Exercise requirements
Using the records below, transcribe exactly only the lines from the one with "The image size" through the end, both included, and drop every picture.

Entries provided

——

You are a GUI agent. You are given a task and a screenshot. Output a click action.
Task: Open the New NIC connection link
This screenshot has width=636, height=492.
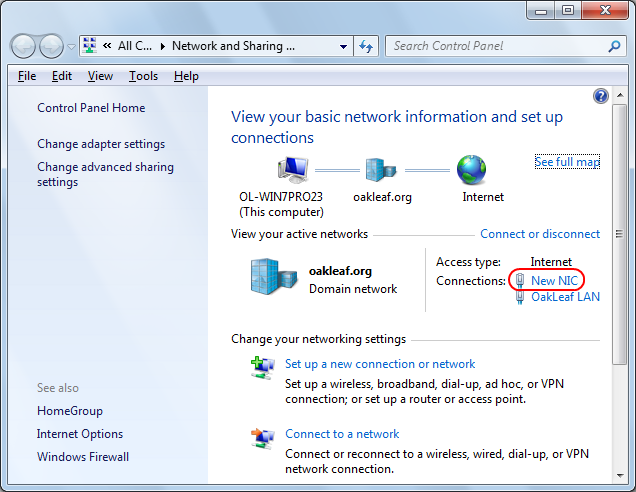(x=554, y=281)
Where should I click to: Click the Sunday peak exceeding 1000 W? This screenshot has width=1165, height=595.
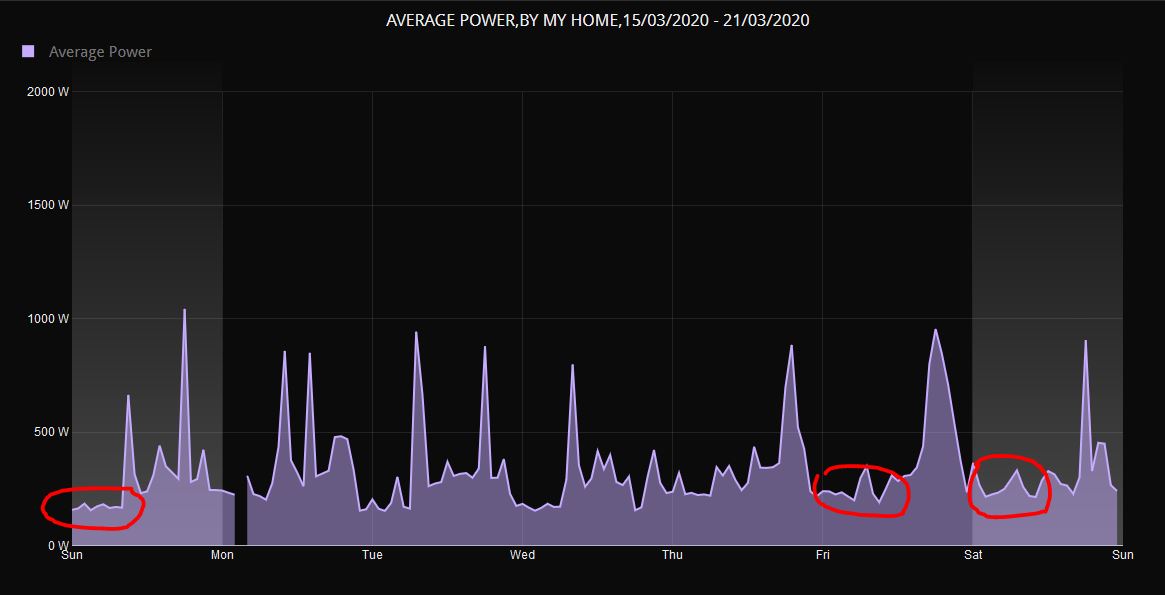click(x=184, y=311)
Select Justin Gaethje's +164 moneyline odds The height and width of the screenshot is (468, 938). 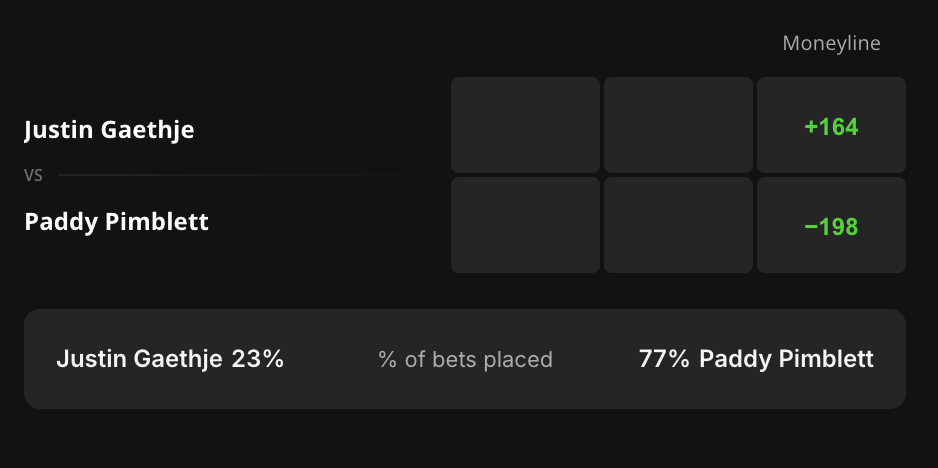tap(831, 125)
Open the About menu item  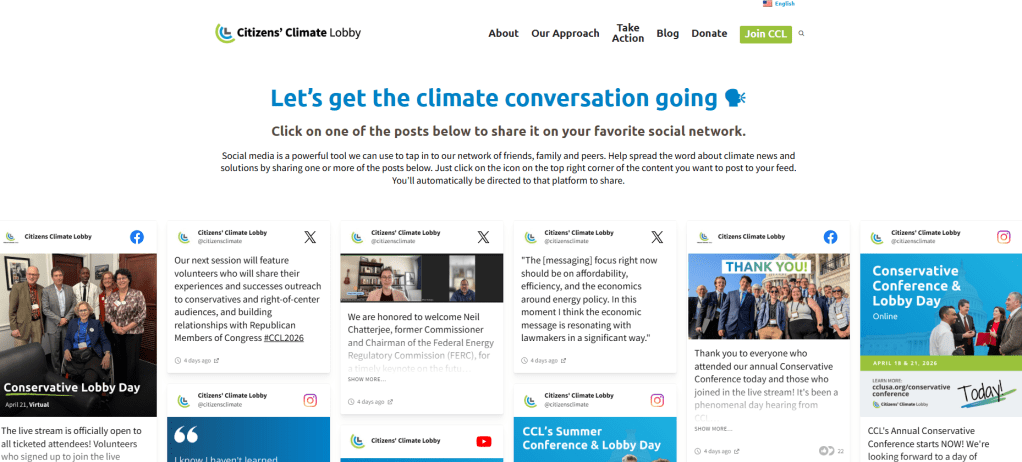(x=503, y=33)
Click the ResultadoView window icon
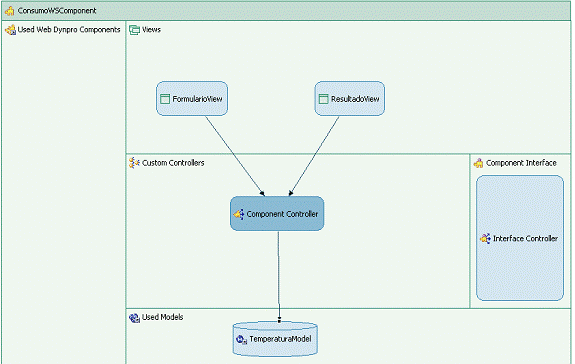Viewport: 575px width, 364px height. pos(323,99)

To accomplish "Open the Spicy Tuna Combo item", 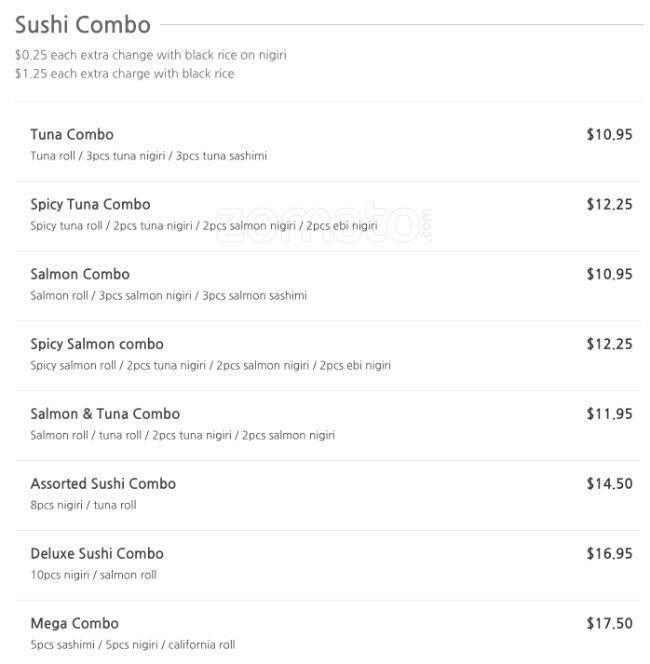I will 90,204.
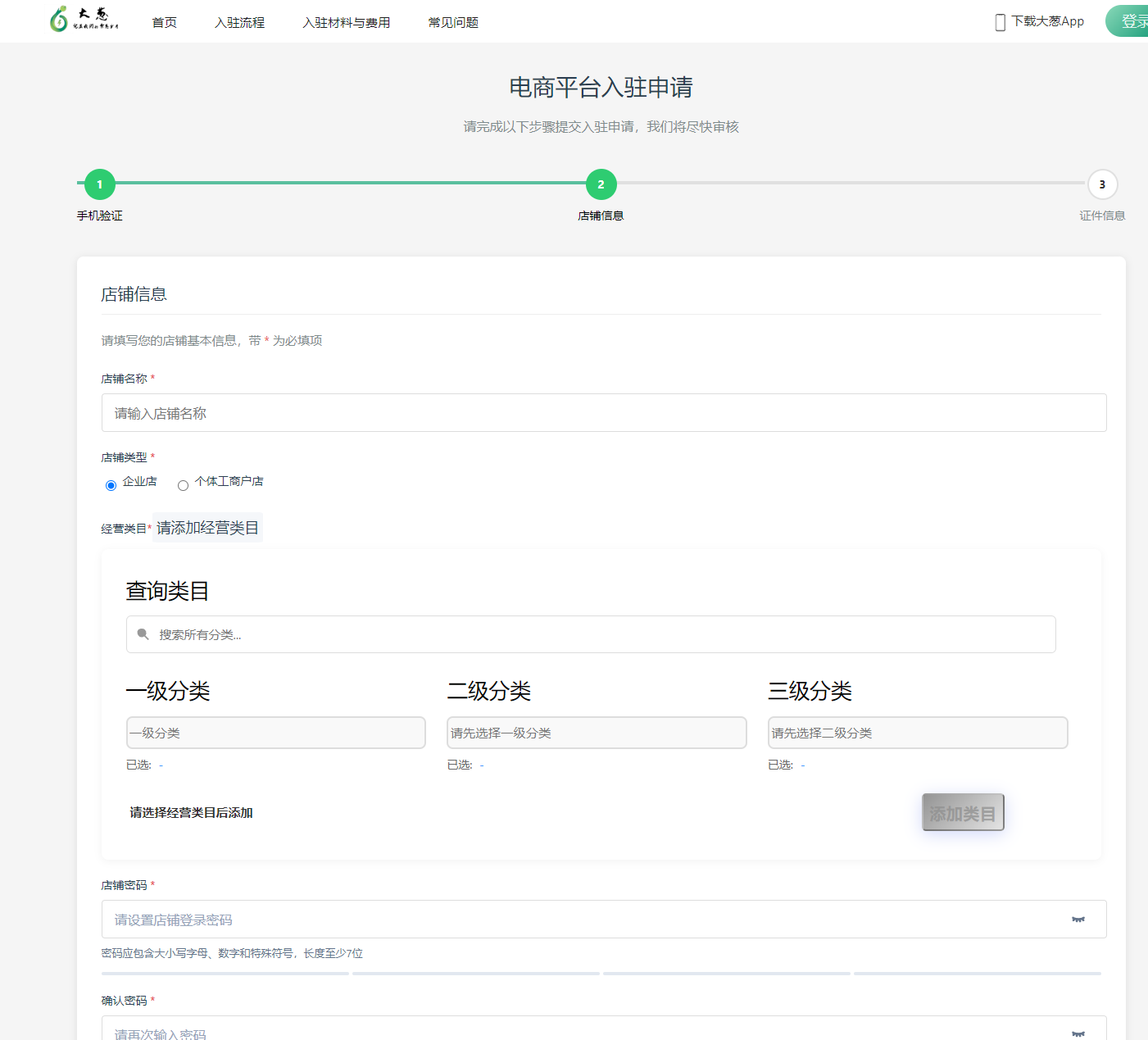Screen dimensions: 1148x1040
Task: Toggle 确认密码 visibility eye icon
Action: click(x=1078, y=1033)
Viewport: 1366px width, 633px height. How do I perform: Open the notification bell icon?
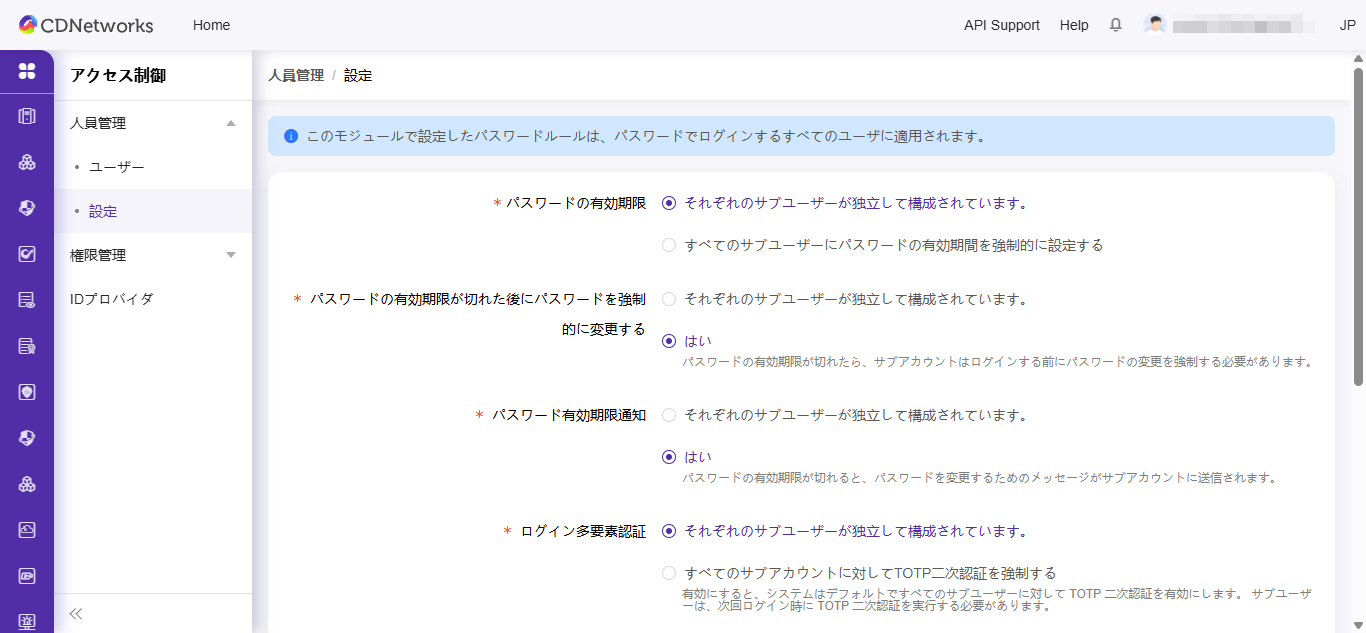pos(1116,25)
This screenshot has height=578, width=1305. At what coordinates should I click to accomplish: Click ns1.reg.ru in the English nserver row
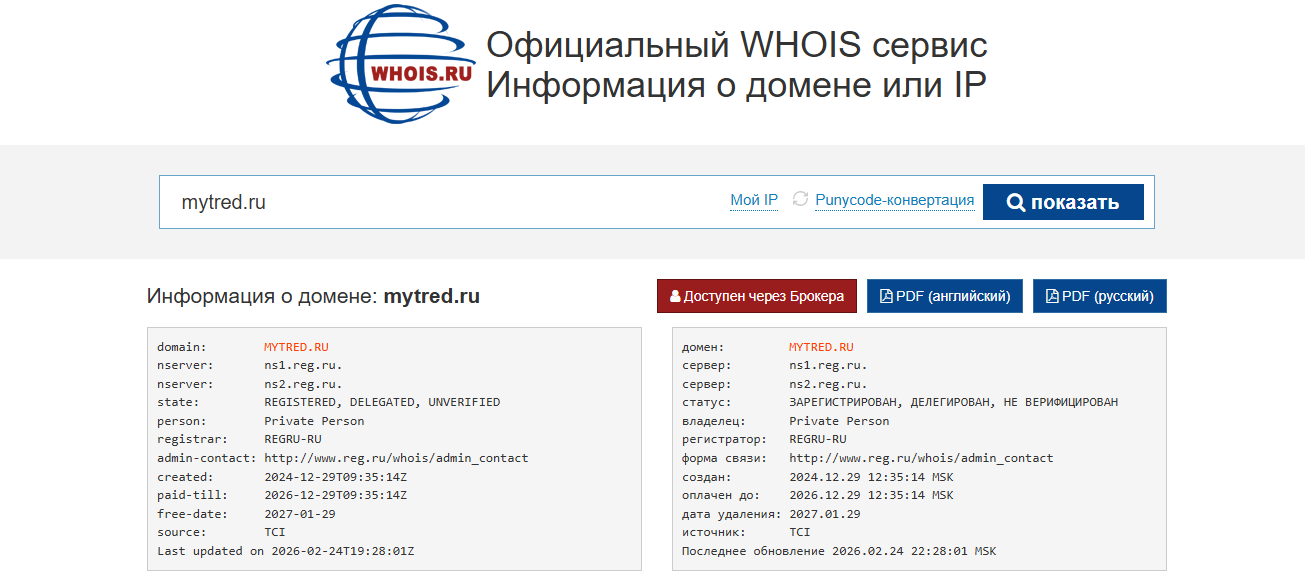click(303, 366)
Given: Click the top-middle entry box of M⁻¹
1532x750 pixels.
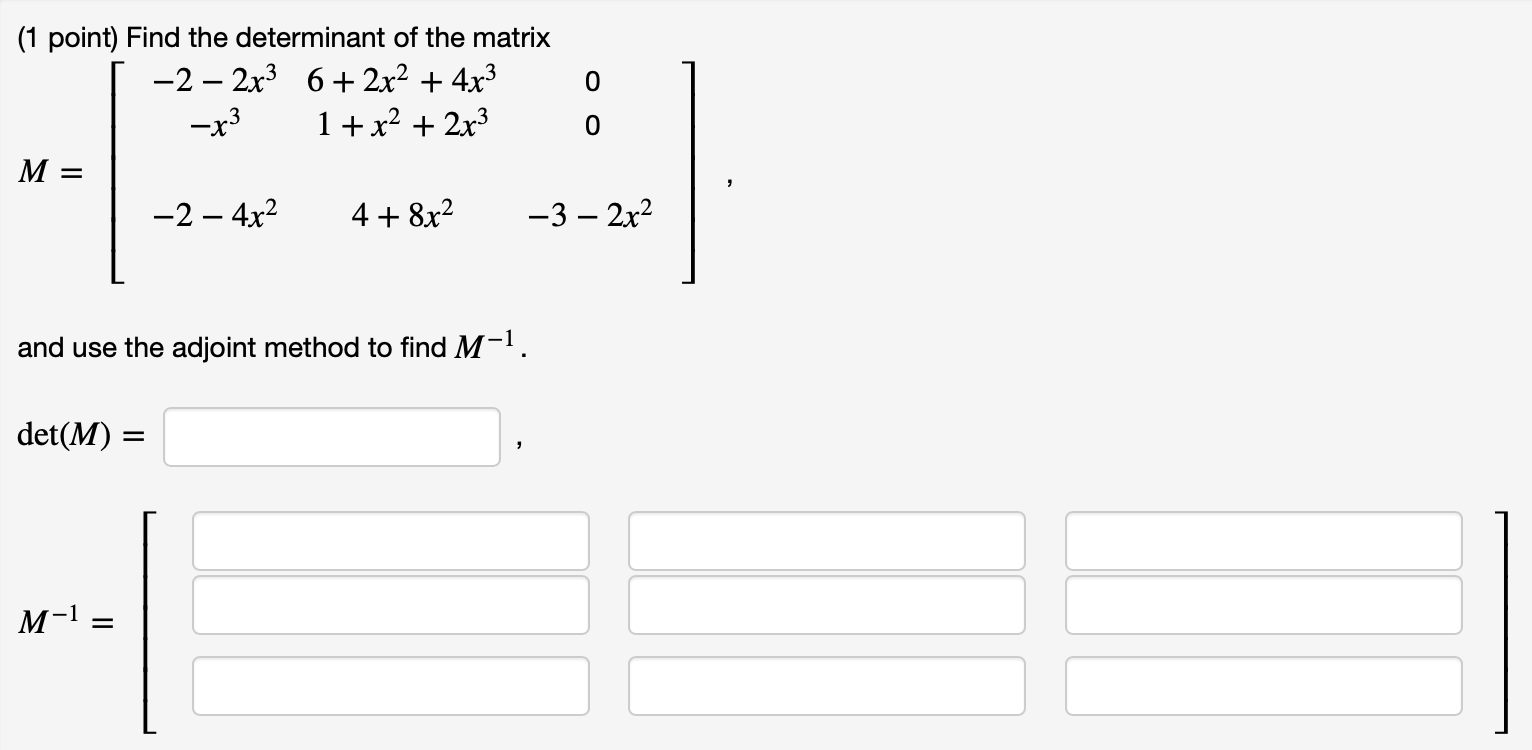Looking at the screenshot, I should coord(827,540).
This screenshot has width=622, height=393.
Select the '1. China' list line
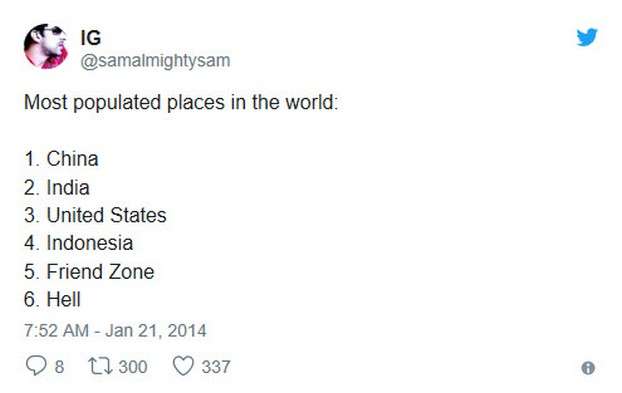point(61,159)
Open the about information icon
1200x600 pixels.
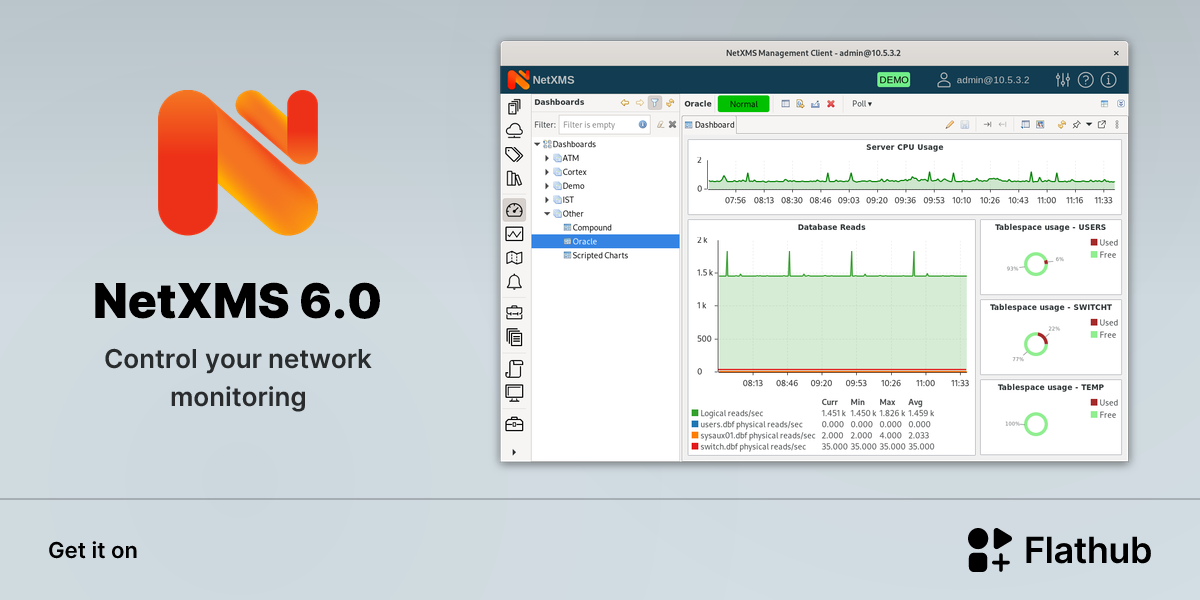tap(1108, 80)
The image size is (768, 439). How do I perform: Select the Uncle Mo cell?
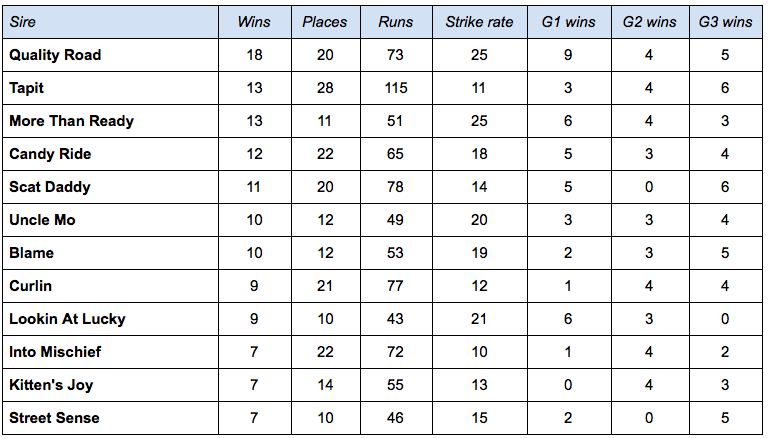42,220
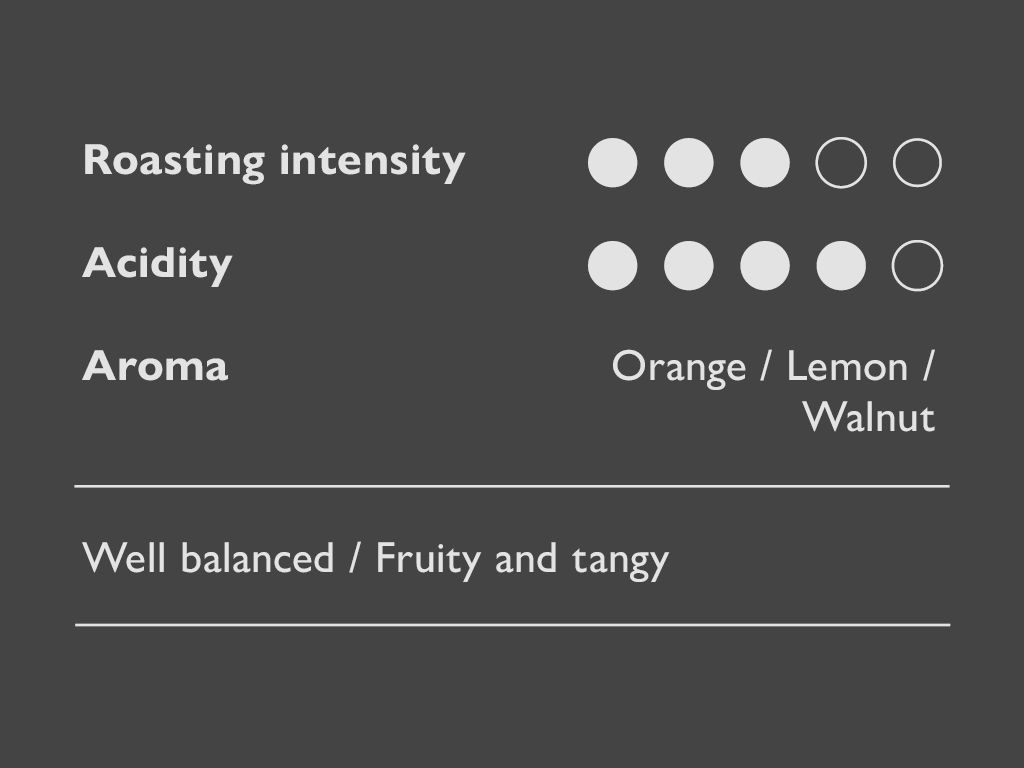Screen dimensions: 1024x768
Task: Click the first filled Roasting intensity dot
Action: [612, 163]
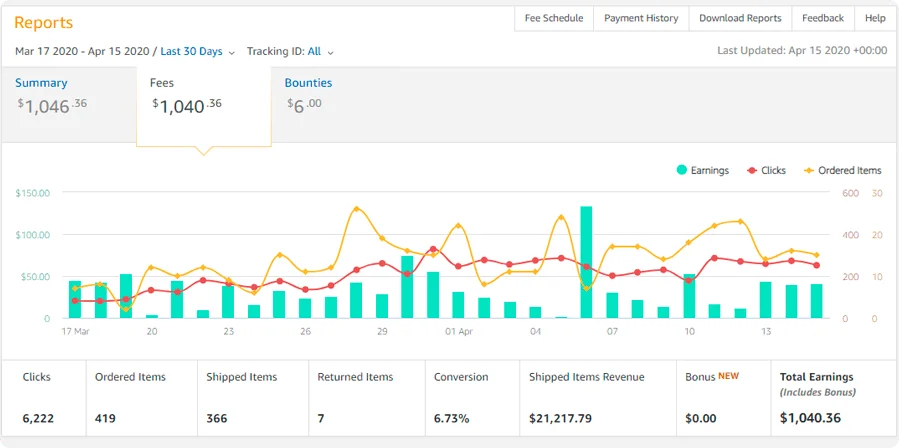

——

Task solution
The image size is (768, 439). How do I perform: Select the Uncle Mo cell?
42,220
Screen dimensions: 1024x768
Task: Click the first filled Roasting intensity dot
Action: [612, 163]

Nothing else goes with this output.